In letzter Zeit wird immer häufiger über den sogenannten zyklischen Lebensstil gesprochen – einen Ansatz, der die Phasen des Menstruationszyklus respektiert und Ernährung, Bewegung sowie Erholung darauf abstimmt. In der Menstruationsphase, wenn der Hormonspiegel am niedrigsten ist, neigt der Körper natürlicherweise zu Ruhe und Regeneration. In der Follikelphase, wenn das Östrogen ansteigt, wachsen Energie und Lust, Neues auszuprobieren. Die Ovulationsphase ist die Zeit der höchsten Vitalität und Kommunikationsfreude. Und die Lutealphase, in der Progesteron dominiert, ist ideal zum Abschließen von Projekten und für Introspektion. Dieser Ansatz ist natürlich keine Universallösung, aber für viele Frauen stellt er einen Weg dar, den Rhythmus ihres Körpers besser zu verstehen und aufzuhören, gegen seine natürlichen Zyklen anzukämpfen.

Auch die Rolle der Ernährung darf nicht außer Acht gelassen werden. Das Darmmikrobiom, also die Gemeinschaft der im Verdauungstrakt lebenden Bakterien, spielt eine Schlüsselrolle im Hormonstoffwechsel, insbesondere beim Östrogen. Es gibt sogar eine spezifische Gruppe von Darmbakterien namens Estrobolom, die direkt an der Regulierung des Östrogenspiegels im Körper beteiligt ist. Eine Ernährung, die reich an Ballaststoffen, fermentierten Lebensmitteln, hochwertigen Proteinen und gesunden Fetten ist, kann erheblich zum hormonellen Gleichgewicht beitragen. Umgekehrt können hochverarbeitete Lebensmittel, übermäßiger Zucker- und Alkoholkonsum das Darmmikrobiom stören und damit indirekt das gesamte Hormonsystem beeinflussen.

Gerade im Bereich Ernährung und Lebensstil gibt es einen enormen Spielraum für bewusste Entscheidungen. Die Wahl hochwertiger Lebensmittel, von Naturkosmetik ohne endokrine Disruptoren, ökologischer Reinigungsmittel und Materialien, die schonend für den Körper und die Umwelt sind – all das sind Schritte, die klein erscheinen mögen, in der Summe aber einen bedeutenden Einfluss auf die Gesamtgesundheit haben. Endokrine Disruptoren, also chemische Substanzen, die das Hormonsystem stören, finden sich in einer überraschenden Vielzahl alltäglicher Produkte – von Plastikverpackungen über konventionelle Kosmetik bis hin zu synthetischen Textilien.
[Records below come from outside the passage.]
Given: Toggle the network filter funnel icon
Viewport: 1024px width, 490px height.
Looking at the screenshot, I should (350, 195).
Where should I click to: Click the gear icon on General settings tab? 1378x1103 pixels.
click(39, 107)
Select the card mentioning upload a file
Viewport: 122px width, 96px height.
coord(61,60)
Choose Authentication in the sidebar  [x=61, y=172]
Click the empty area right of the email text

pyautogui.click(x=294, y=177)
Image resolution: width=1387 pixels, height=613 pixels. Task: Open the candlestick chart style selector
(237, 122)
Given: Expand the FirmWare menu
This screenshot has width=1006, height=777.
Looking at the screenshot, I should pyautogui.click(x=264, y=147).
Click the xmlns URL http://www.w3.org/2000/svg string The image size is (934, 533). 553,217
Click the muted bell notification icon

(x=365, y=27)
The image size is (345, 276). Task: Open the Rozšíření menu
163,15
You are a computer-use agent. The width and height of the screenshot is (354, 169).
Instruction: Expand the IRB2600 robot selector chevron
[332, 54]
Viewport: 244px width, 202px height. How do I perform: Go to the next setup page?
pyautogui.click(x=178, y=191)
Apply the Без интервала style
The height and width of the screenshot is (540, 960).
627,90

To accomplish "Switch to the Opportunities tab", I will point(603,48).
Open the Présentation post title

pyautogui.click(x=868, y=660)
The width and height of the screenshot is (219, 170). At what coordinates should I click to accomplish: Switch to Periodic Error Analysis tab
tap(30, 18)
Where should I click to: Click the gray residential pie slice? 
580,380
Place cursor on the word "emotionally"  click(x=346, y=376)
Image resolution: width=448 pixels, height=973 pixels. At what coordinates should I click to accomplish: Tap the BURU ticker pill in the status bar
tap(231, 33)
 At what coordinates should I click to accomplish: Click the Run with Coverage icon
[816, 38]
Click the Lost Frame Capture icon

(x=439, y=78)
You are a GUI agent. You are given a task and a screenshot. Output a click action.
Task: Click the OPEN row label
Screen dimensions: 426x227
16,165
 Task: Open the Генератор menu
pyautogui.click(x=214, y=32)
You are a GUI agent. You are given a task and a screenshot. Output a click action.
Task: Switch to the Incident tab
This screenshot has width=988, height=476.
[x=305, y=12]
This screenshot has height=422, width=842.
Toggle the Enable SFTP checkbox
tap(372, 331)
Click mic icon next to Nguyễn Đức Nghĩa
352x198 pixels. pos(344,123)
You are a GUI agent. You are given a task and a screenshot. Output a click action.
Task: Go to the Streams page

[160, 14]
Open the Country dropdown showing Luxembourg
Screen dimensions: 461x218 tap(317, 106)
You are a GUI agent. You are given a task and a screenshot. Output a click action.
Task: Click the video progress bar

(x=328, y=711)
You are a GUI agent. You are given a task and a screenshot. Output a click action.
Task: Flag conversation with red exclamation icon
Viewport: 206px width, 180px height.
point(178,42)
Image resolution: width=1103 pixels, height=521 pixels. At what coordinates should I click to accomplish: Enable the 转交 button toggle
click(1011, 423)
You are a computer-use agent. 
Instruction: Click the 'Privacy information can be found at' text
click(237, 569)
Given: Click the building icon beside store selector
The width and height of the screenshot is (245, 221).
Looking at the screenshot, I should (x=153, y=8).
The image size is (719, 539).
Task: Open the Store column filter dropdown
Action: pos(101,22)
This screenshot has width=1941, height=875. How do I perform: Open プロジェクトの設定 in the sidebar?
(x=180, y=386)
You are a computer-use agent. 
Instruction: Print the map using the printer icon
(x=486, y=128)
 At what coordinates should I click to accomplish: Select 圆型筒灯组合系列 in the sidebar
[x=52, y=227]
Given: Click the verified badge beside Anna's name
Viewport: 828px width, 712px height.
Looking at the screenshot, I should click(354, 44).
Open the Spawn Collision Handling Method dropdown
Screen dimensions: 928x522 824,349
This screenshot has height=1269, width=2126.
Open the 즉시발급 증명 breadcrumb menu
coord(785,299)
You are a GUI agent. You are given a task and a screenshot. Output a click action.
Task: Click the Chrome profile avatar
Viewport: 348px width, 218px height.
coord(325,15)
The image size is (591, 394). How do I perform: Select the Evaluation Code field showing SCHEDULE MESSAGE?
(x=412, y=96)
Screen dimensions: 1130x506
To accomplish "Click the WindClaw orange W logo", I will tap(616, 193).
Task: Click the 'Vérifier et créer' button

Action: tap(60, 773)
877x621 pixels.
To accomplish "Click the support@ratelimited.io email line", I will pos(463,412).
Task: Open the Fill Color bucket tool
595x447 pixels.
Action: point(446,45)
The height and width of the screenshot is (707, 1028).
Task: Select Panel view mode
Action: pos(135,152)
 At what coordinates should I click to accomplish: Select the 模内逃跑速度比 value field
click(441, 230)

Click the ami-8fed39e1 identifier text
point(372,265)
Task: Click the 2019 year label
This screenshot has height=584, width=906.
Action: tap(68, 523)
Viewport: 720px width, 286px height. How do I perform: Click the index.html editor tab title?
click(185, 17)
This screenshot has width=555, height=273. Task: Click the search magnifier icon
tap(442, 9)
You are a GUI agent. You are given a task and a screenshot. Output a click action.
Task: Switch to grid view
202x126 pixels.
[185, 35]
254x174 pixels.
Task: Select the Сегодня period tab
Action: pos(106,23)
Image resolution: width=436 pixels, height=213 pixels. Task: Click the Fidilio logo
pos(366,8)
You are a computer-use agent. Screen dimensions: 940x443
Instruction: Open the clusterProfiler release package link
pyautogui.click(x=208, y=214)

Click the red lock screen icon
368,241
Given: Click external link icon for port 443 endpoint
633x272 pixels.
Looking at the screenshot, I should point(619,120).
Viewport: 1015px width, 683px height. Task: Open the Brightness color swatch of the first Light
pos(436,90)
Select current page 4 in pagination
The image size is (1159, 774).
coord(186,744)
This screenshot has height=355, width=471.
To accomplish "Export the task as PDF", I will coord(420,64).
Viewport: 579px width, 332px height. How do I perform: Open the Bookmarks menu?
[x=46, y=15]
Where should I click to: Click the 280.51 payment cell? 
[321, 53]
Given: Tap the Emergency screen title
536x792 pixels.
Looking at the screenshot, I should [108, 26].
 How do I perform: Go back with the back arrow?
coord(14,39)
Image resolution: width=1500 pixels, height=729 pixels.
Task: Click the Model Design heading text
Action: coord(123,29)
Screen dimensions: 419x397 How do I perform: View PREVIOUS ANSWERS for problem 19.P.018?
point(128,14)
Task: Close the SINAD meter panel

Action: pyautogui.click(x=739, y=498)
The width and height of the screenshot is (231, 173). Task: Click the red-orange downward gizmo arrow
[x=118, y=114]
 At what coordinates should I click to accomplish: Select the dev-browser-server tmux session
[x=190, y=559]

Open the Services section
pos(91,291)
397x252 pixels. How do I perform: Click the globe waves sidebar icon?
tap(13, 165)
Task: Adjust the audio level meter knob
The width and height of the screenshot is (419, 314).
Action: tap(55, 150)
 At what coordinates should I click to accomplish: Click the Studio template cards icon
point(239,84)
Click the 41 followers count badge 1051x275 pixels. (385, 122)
Die Europäische Chemikalienagentur (ECHA) stellt auf ihren Seiten umfangreiche Informationen über diese Stoffe und ihren Einfluss auf die menschliche Gesundheit bereit.

Und was also tun, wenn der Körper nicht mitspielt? Vor allem nicht in Panik geraten und sich keine Vorwürfe machen. Der Körper spielt aus gutem Grund nicht mit – er versucht zu kommunizieren, dass etwas verändert werden muss. Es kann mehr Ruhe sein, ein anderer Ansatz bei der Ernährung, eine Reduzierung der Stressbelastung, eine fachärztliche Untersuchung oder einfach nur ein liebevollerer Umgang mit sich selbst. Der weibliche Körper ist keine Maschine, die pausenlos auf gleichem Leistungsniveau funktionieren soll. Er ist ein lebendiger, wandelbarer Organismus, der Aufmerksamkeit, Fürsorge und Respekt verdient.

Vielleicht ist genau jetzt der richtige Zeitpunkt, aufzuhören, den Körper besiegen zu wollen, und damit zu beginnen, ihm zuzuhören. Denn in dem Moment, in dem eine Frau ihren Körper versteht – seine Zyklen, Bedürfnisse und Signale – hört sie auf, ihn als Feind wahrzunehmen, und beginnt, ihn als Verbündeten auf dem Weg zu wahrer Gesundheit zu begreifen.